March 6, 2014 — Reducing the size of the Lake Erie "dead zone" to acceptable levels will require cutting nutrient pollution nearly in half in coming decades, at a time when climate change is expected to make such reductions more difficult.
That's one of the main conclusions of a comprehensive new study that documents recent trends in Lake Erie's health. It offers science-based guidance to policymakers seeking to reduce the size of toxic algae blooms and oxygen-starved regions called hypoxic zones, or dead zones-two related water-quality problems that have seen a resurgence in the lake since the mid-1990s.
The report from the multi-institution EcoFore-Lake Erie project states that a 46 percent reduction in the amount, or load, of phosphorus pollution would be needed to shrink Lake Erie's Central Basin hypoxic zone to a size last seen in the mid-1990s-a time that coincided with the recovery of several recreational and commercial fisheries in the lake's west and central basins.

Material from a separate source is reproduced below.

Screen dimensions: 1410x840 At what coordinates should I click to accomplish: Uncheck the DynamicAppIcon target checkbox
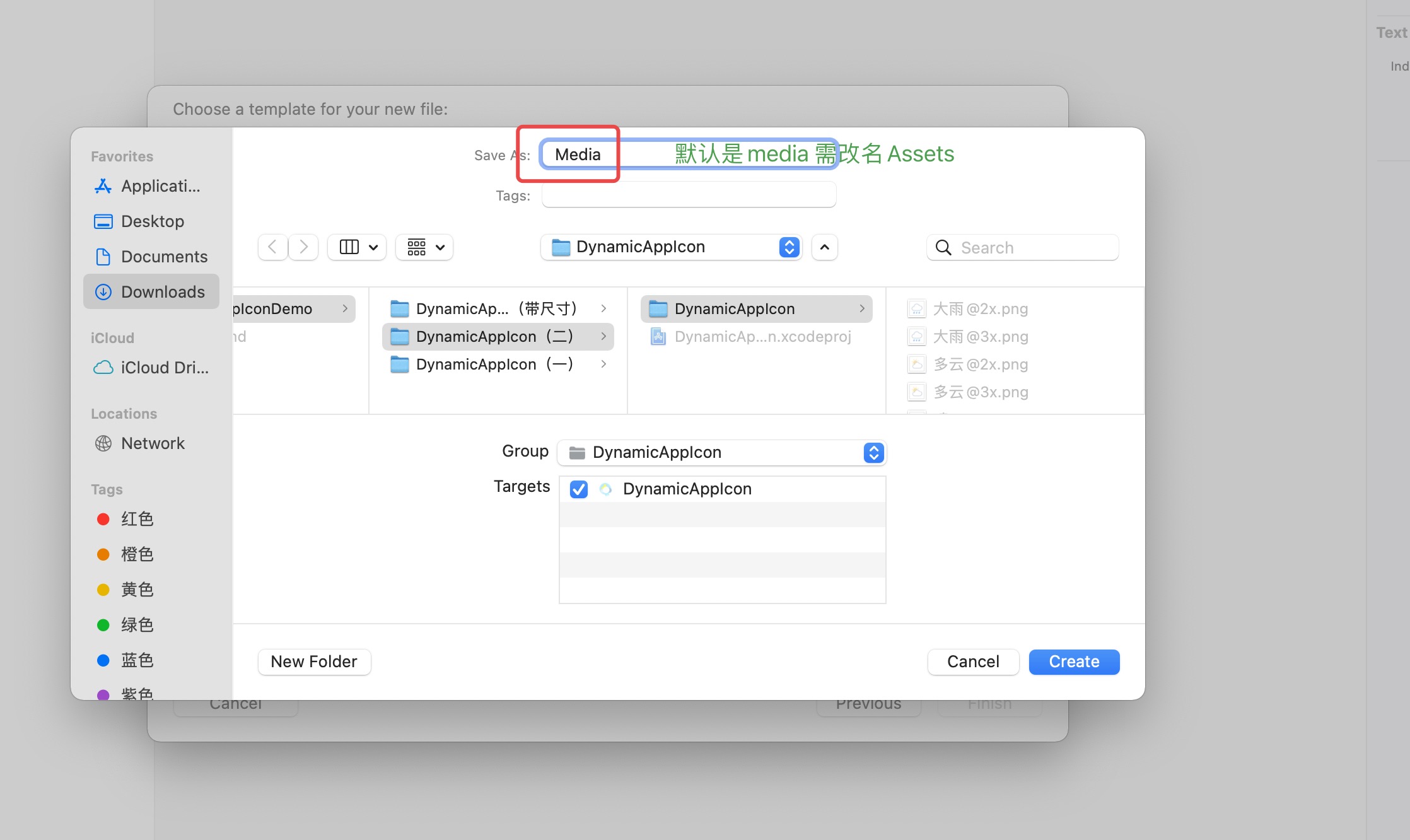(578, 489)
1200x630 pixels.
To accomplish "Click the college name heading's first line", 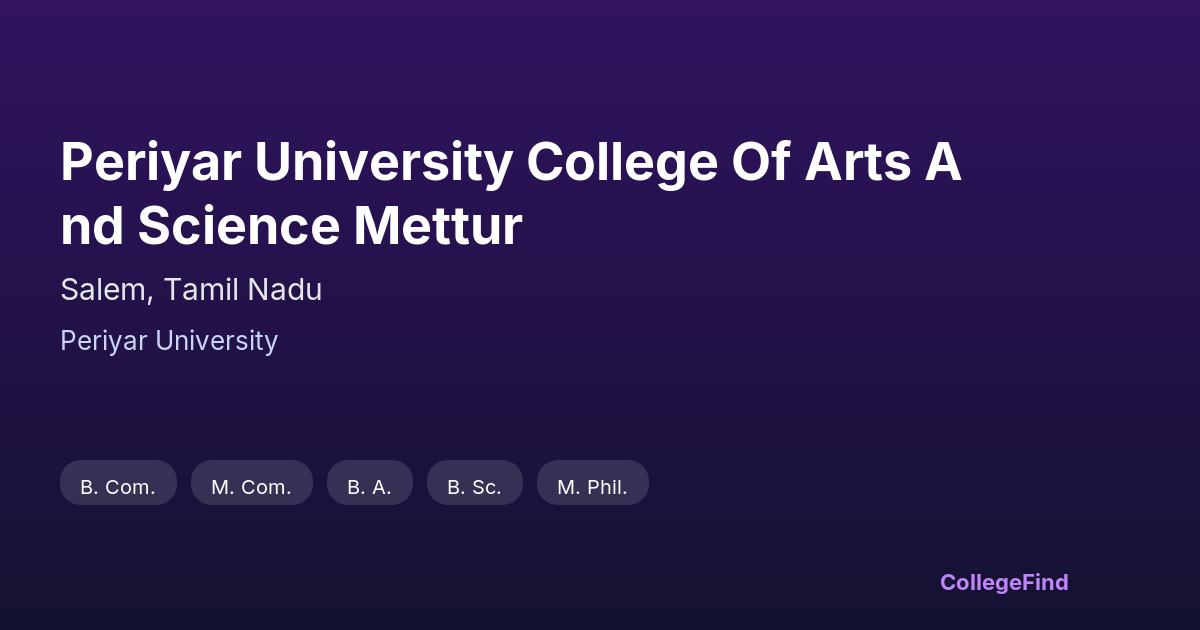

Phosphorus is a nutrient used in crop fertilizers. Excess phosphorus washes off croplands during rainstorms and flows downstream in rivers that feed the Great Lakes. Once in the lakes, phosphorus can trigger algae blooms. When the algae die and sink to the lake bottom, oxygen-consuming bacteria feed on them and create hypoxic zones in the process. Many fish shun these oxygen-starved waters, which significantly reduce the amount of suitable habitat available to the fish.